If the will or revocable trust agreement governing the disposition of Estate B contains a Santa clause, the fiduciary of the estate will make a deductible charitable bequest of $240,000, thereby reducing the New York State estate tax due to $0. Accordingly, the amount passing to the decedent’s intended beneficiaries increases by $324,000 or the difference between the amount of tax that would have been due in the absence of the Santa clause and the amount passing to charity as a result of the inclusion of this clause.

While it can be a bit complex to explain to clients, the above illustration may make the Santa clause sound like a provision that should be standard in all New York estate planning documents, even if it is likely to take effect only in relatively limited situations. However, the potential estate tax savings that the Santa clause affords are not without potential costs.

This article examines Santa clauses and flags certain undesirable issues that they may create. Ultimately, use of a Santa clause may still be appropriate in some circumstances, but practitioners should be mindful of potential complications and highlight any risks to the client. These clauses should not just be buried in the boilerplate of estate planning documents without appropriate thought and consideration.

Sample Santa Clause

Below is a sample of a “Santa clause” in a revocable trust agreement:

“The Trustee shall distribute to one or more charitable organizations described in Sections 2055(a) and 2522(a) of the Internal Revenue Code that the Trustee shall select, taking into account charitable gifts and directions of the Settlor and the Settlor’s spouse, the smallest amount of trust property, if any, that will reduce the New York estate tax that would be imposed on the Settlor’s estate but for the provisions of this paragraph to zero and reduce total applicable taxes by more than the amount of such distribution.”

The sample provision above gives the trustee the discretion to decide which charity or charities to give to, but the clause can be modified to include specific charities as directed by the client. It may be preferable to name specific charities for reasons that are discussed later in this article.

In addition, to the extent that the estate planning is for a married couple and a marital deduction trust is utilized, corresponding language should be included in the provisions directing the disposition of the marital trust upon the surviving spouse’s death to account for a situation in which the surviving spouse’s taxable estate consists primarily of marital trust assets.

Potential Traps for the Unwary

While the benefits of the Santa clause have been discussed above and are by now fairly well known in the New York trusts and estates community, there has thus far been less focus on the potential problems associated with these clauses.

Added Complication

While the Santa clause can generate meaningful estate tax savings in certain situations, it can be difficult to explain to clients, both conceptually and in terms of the technical operation of the language appearing in the client’s documents. A client who may not have charitable beneficiaries in mind may have a hard time understanding why charities are identified as potential beneficiaries in their documents. To the extent that it is necessary to include a corresponding provision in the section of a client’s documents disposing of a marital trust at the death of the client’s surviving spouse, for the reasons discussed above, explaining this second provision adds another layer of potential confusion.

The potential complexities are not reason alone to forgo use of the Santa clause.
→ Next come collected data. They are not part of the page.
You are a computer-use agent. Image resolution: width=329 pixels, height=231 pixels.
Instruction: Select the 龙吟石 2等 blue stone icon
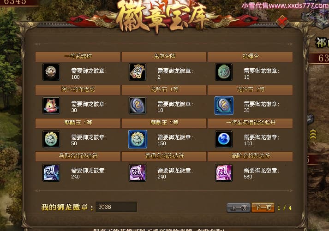[224, 106]
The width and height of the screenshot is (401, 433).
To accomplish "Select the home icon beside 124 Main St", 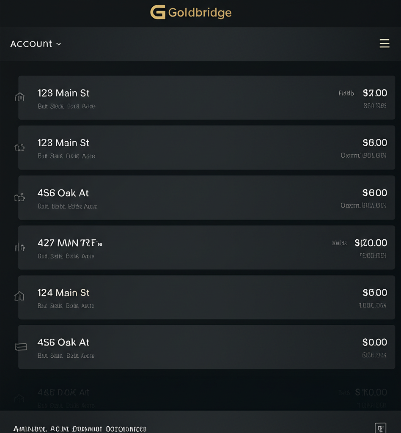I will 19,296.
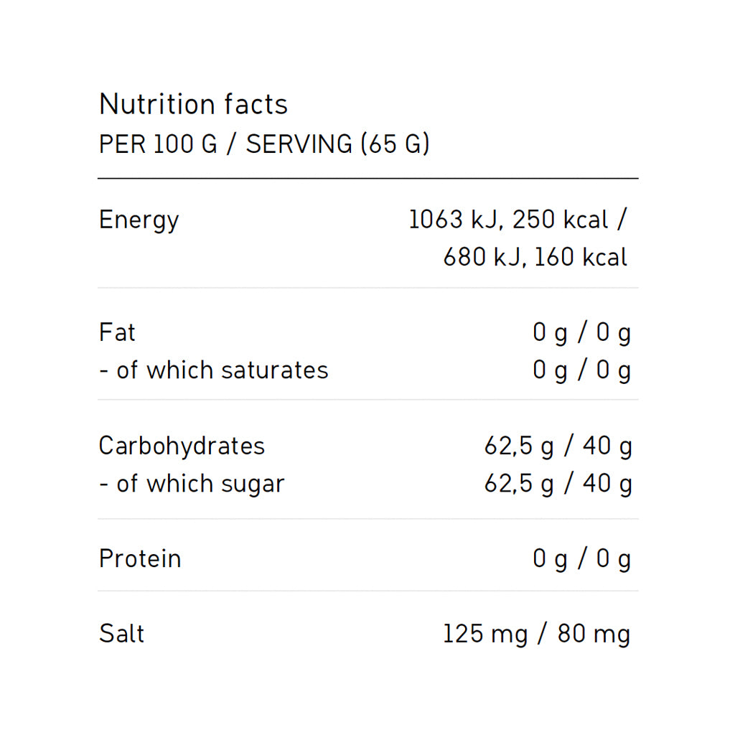Select the 1063 kJ, 250 kcal energy value
735x735 pixels.
pyautogui.click(x=509, y=220)
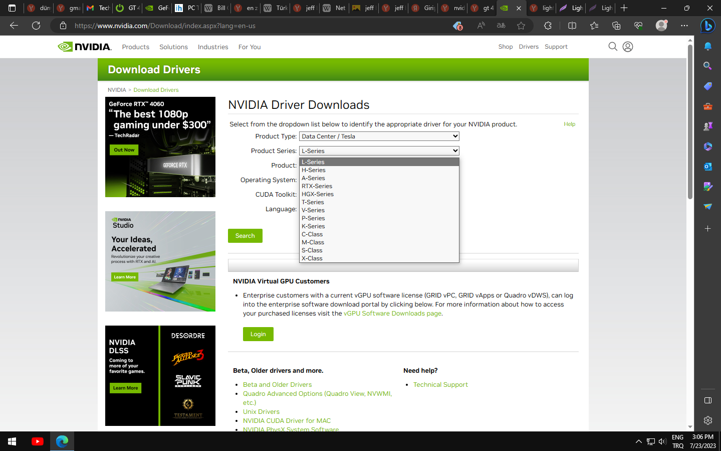Open browser extensions puzzle icon
721x451 pixels.
(x=548, y=26)
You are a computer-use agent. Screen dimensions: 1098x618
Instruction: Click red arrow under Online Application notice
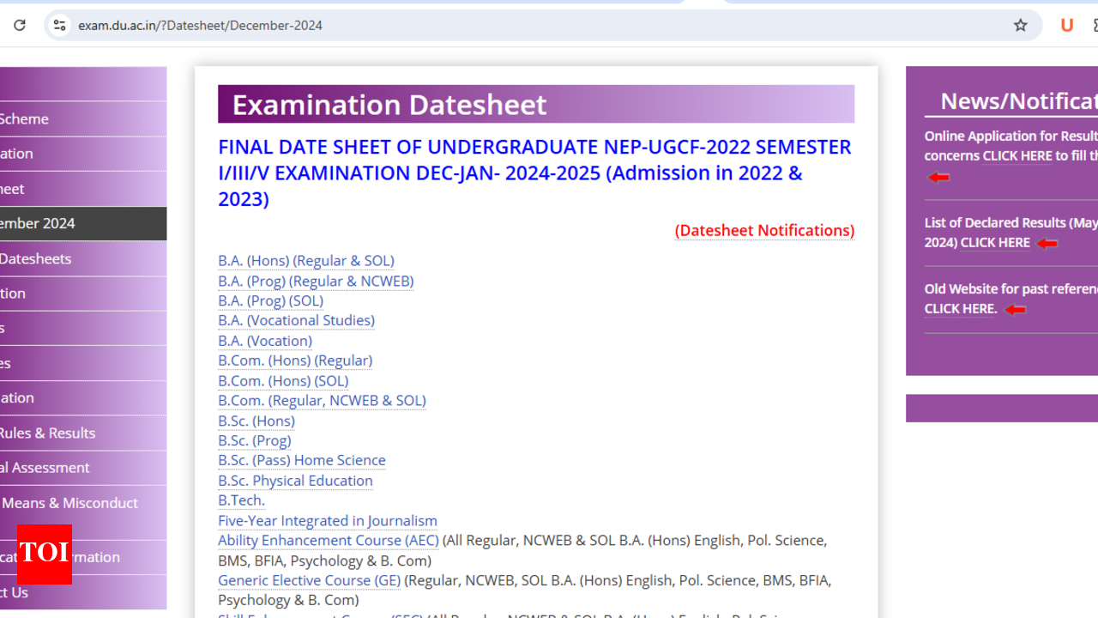point(938,178)
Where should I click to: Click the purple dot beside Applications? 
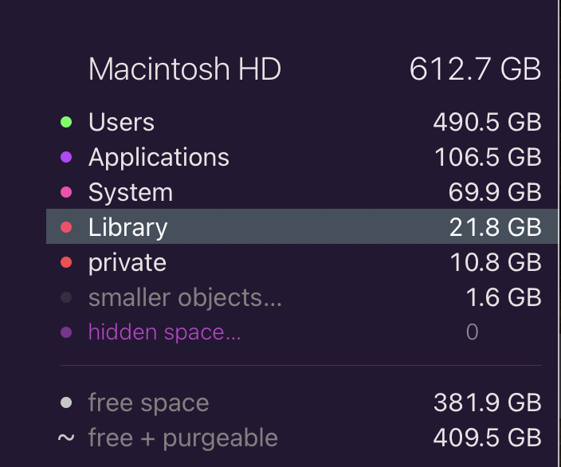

After all, practitioners employ many other complex provisions in their clients’ estate planning documents that offer tax benefits or other advantages that may require explanation. But where a client’s financial circumstances at the time of drafting make it extremely unlikely that he or she will benefit from a Santa clause, one may wish to consider whether the added complexity outweighs the potential benefits. Clients whose net worth falls far below the New York estate tax exemption amount at the time the estate plan is put into place may find the inclusion of a Santa clause needlessly confusing; clients whose net worth far exceeds the exemption amount may wonder why their documents include a provision that is so unlikely to take effect.

Interaction With Non-Probate or Illiquid Assets

Another potential problem with the Santa clause is that assets passing outside the client’s will or revocable trust may be needed, but unavailable, to satisfy the charitable bequest. If a taxable estate consists largely of non-probate assets, such as retirement accounts or assets titled jointly in the name of the client and another with rights of survivorship, those assets may sidestep the intended application of the Santa clause absent further planning. Similarly, in the case of an estate or revocable trust consisting of largely illiquid assets, it may be impractical or even impossible to raise sufficient cash or distribute a portion of the illiquid assets in kind to satisfy the Santa clause bequest. And even if it were possible to pay from the non-retirement assets, there still may be a preference to satisfy the Santa clause bequest from the retirement assets so that the non-charitable beneficiaries can instead receive other property not consisting, or consisting to a lesser extent, of income that will be subject to tax when the funds are withdrawn from the retirement account by the non-charitable beneficiaries.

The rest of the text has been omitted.